There are also large glacial erratic rocks both by the bridge and then midway on the island. All in all, there are a lot of glacial erratic rocks in this area so make sure you stop to admire them!

The circular route around the island is about 2.5km (1.5mi) long, and depending on how fast you go, it takes anywhere from 30mins to 1h to walk around.

If you wonder why there is a large open patch of field in the middle of the island, it was created in 2013 when clearcut logging was done on the island. These areas may create great areas for raspberry picking, but on small islands on Saimaa lakes, they look devastating. Still, eastern Finland is “promised land” for large bio-industry companies which benefit from the huge swaths of dense forest… and admittedly, Finland has definitely made its fortunes with forests.

From start to finish, my trip to Malonsaari and back to the boat houses took about 1.5h total. What a wonderful way to spend time in the crisp, clean air and by walking under the shady green fir canopies stretching as far as the eye can see.
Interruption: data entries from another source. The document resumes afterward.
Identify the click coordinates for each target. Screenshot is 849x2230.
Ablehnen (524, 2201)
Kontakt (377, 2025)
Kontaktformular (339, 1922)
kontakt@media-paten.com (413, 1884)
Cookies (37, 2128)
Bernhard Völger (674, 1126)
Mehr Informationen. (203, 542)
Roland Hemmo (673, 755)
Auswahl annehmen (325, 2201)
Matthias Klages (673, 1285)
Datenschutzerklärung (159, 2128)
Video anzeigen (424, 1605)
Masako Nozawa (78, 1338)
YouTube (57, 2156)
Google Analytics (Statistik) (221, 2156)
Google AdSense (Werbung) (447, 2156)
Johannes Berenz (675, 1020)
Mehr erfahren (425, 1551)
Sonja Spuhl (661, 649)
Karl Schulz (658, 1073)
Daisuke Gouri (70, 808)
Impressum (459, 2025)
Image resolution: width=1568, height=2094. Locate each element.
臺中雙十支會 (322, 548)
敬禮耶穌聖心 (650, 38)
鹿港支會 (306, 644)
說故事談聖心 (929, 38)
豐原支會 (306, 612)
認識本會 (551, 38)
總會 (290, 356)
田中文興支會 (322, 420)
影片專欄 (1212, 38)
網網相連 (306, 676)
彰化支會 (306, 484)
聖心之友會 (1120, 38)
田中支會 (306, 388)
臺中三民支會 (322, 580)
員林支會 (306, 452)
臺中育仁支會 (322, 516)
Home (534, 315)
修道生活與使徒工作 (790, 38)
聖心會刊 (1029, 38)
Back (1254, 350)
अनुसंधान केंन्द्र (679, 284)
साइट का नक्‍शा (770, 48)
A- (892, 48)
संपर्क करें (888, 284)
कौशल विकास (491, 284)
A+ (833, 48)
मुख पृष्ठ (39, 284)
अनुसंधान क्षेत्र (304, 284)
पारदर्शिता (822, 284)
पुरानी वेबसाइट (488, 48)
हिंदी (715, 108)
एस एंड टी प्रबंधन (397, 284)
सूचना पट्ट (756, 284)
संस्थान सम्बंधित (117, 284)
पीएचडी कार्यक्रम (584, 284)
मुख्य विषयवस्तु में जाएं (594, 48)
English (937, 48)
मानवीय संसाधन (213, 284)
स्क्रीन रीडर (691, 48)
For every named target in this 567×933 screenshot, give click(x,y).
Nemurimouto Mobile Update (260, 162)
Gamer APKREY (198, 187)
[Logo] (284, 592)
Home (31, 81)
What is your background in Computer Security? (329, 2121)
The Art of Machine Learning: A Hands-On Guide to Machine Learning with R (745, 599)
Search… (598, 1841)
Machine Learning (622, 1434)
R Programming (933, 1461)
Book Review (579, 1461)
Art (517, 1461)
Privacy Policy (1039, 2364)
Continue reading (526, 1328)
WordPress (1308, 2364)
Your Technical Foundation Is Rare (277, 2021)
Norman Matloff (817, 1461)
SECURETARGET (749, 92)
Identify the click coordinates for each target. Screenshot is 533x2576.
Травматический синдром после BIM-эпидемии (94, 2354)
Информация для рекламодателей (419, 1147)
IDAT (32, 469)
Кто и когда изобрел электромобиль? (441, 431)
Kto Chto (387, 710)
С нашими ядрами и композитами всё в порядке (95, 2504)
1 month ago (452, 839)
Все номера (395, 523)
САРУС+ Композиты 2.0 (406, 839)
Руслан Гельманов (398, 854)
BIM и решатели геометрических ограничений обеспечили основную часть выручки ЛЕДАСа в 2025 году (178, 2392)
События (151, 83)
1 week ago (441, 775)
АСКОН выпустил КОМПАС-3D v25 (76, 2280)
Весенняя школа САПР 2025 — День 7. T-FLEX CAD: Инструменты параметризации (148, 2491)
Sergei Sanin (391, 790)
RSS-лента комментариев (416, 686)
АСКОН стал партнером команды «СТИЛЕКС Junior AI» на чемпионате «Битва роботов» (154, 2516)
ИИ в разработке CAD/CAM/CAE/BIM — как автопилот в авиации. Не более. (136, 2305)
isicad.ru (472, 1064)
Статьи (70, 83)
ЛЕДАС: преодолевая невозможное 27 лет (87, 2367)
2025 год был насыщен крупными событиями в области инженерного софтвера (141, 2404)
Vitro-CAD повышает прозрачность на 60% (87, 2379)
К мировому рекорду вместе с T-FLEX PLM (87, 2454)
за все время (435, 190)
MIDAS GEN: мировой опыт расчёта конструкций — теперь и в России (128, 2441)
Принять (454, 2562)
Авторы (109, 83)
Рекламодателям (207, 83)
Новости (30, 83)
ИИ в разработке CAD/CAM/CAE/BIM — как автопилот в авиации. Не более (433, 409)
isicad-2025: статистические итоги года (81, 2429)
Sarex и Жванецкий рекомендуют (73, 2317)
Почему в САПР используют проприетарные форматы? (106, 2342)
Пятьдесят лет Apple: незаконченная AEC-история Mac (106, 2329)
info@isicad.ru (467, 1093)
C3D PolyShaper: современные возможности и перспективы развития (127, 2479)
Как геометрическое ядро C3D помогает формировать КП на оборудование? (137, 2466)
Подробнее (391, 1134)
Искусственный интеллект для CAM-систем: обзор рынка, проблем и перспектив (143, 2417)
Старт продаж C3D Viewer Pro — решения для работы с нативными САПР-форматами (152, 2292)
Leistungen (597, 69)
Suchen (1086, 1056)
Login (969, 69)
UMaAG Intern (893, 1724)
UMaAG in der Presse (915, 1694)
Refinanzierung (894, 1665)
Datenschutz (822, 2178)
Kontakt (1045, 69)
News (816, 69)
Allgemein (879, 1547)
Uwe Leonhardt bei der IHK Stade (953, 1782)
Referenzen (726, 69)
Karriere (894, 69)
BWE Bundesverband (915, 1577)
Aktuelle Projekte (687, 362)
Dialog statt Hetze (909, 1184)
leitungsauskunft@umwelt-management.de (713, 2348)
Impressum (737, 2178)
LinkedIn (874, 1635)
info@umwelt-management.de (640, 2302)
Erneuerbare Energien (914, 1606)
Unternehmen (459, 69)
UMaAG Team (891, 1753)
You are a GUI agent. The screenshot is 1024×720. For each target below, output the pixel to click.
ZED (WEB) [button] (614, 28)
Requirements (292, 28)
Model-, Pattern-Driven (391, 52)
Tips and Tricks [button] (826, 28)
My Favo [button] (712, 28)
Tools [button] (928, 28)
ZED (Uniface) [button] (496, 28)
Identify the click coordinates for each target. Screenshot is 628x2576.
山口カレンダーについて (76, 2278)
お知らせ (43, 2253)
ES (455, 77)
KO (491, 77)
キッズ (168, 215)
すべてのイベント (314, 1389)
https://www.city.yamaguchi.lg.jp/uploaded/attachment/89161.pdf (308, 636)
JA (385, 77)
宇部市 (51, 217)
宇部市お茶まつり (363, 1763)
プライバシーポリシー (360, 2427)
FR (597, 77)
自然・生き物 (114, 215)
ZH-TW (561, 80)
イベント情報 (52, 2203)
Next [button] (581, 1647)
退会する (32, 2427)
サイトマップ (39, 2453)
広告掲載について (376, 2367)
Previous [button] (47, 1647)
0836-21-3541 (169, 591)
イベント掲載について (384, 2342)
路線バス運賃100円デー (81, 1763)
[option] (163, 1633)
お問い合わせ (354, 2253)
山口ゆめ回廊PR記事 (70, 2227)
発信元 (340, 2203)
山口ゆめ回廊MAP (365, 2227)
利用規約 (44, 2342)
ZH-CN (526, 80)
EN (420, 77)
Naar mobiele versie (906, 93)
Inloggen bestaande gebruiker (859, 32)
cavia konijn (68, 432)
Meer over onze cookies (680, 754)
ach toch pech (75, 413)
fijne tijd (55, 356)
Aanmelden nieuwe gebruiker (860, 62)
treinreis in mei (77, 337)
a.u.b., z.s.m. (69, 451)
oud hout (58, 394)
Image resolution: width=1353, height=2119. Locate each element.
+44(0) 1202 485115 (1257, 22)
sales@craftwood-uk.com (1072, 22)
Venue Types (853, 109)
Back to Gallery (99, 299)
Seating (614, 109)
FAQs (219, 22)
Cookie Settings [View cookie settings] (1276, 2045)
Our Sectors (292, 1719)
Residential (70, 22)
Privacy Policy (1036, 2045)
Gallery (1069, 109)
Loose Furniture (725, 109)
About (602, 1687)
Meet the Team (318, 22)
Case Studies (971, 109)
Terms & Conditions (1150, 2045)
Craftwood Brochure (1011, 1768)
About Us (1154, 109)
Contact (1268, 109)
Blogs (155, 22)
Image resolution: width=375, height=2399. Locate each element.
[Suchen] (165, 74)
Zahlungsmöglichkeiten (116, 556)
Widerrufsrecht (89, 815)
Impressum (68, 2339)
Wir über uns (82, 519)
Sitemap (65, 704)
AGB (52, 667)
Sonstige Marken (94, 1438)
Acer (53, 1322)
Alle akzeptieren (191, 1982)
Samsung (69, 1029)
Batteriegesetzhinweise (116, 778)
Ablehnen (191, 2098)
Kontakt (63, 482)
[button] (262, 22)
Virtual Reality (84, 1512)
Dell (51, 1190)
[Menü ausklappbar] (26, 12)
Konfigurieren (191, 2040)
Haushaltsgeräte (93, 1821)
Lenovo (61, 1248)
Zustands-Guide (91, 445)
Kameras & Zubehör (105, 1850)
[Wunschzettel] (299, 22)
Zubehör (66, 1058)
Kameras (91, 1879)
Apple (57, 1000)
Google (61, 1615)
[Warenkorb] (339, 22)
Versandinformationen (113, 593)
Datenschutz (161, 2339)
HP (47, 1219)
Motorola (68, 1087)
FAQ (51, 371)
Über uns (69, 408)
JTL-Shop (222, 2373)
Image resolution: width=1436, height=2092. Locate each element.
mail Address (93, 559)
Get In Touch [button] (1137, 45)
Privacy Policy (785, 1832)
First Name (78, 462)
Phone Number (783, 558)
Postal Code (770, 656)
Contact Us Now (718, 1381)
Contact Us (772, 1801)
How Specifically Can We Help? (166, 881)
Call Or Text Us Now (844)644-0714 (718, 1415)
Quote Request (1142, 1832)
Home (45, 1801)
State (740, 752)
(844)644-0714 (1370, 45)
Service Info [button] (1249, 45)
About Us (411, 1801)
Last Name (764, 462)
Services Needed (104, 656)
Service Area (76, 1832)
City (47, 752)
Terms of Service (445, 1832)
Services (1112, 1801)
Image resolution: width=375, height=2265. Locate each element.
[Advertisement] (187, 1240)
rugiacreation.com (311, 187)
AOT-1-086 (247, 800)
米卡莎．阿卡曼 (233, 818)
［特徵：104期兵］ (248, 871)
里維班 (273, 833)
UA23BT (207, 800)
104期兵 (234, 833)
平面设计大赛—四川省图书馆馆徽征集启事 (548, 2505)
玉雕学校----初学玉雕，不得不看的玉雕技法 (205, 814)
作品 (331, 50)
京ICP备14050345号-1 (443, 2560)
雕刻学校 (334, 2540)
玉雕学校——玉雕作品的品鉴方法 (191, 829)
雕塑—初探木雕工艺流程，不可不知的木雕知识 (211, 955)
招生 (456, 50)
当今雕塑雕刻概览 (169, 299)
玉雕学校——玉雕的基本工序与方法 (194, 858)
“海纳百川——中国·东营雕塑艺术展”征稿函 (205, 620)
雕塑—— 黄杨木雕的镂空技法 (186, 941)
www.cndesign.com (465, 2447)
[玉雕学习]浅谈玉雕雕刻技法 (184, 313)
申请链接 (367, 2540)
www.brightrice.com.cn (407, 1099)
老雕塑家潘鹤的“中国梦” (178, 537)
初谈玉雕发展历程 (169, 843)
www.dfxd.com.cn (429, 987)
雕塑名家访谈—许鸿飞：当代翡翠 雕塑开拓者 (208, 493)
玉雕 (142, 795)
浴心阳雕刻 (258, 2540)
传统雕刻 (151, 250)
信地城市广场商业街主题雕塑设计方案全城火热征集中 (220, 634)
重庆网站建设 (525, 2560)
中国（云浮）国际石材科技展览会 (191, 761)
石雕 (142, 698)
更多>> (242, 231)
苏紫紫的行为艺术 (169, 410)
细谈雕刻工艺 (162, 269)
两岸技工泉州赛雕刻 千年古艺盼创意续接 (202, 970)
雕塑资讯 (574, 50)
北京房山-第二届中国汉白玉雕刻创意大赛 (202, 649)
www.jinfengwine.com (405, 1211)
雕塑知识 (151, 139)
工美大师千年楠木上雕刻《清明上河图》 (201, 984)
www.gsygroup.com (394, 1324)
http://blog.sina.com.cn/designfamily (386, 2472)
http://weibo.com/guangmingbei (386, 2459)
Address:  Malonsaari, Imatra.

How to get there: You can get to Malonsaari by car, by bicycle or by public transport.

  • Car: There are two possible areas where cars can be parked.
    • Shortest walking distance: Somerkuja 9-11, Imatra. This has a larger upper carpark area but there is also a few spots downhill close to the lake shore for cars.
    • Longer walk: Hosseinlahdentie 139, Imatra. This is next to a restaurant so the carpark may be fuller.
  • Bicycle: The bicycle routes follow closely to the car route. The cycling route is basically the same road cars use so please take care.
  • Public transport: The best way to get to Imatra is by train or by bus. The travel time on public transport is about 4h from Helsinki. Check out connections via the train Routeplanner or Matkahuolto for buses. You will have to walk about 3.6km from Imatra centre to Malonsaari (45mins).

Accessibility: The island can only be accessed by crossing quite a narrow bridge. The bridge has 5 steps both ways and is only four (4) planks wide (approx. 1.5m). The island has dedicated trails which are still very rocky at places. Not suitable for wheelchairs, children’s buggies, or those hard of walking.

When to go: You can visit the area at any time of the year. Make sure you are careful because there is no winter upkeep (no snow removal) and a lot of the more tricky rocky areas can be hidden by snow. Also note that there are no lights in the area so make sure you visit the area when there is enough light.

What to wear: Hiking shoes are good but normal sneakers will suffice as long as they have a good grip on them. Mosquito repellent in the summer as there are a lot of mosquitoes.

Facilities: There are no facilities in the area. There is a campfire site on the mainland as well as on the island but they can only be used when there is no forest fire warning on. If you want to make a fire, make sure you bring firewood with you.

Things to experience near by

Since you’re in south eastern Finland, check out the glacial erratic aka the Kummakivi balancing rock, as well as the Luumäki bolt bunker and forts.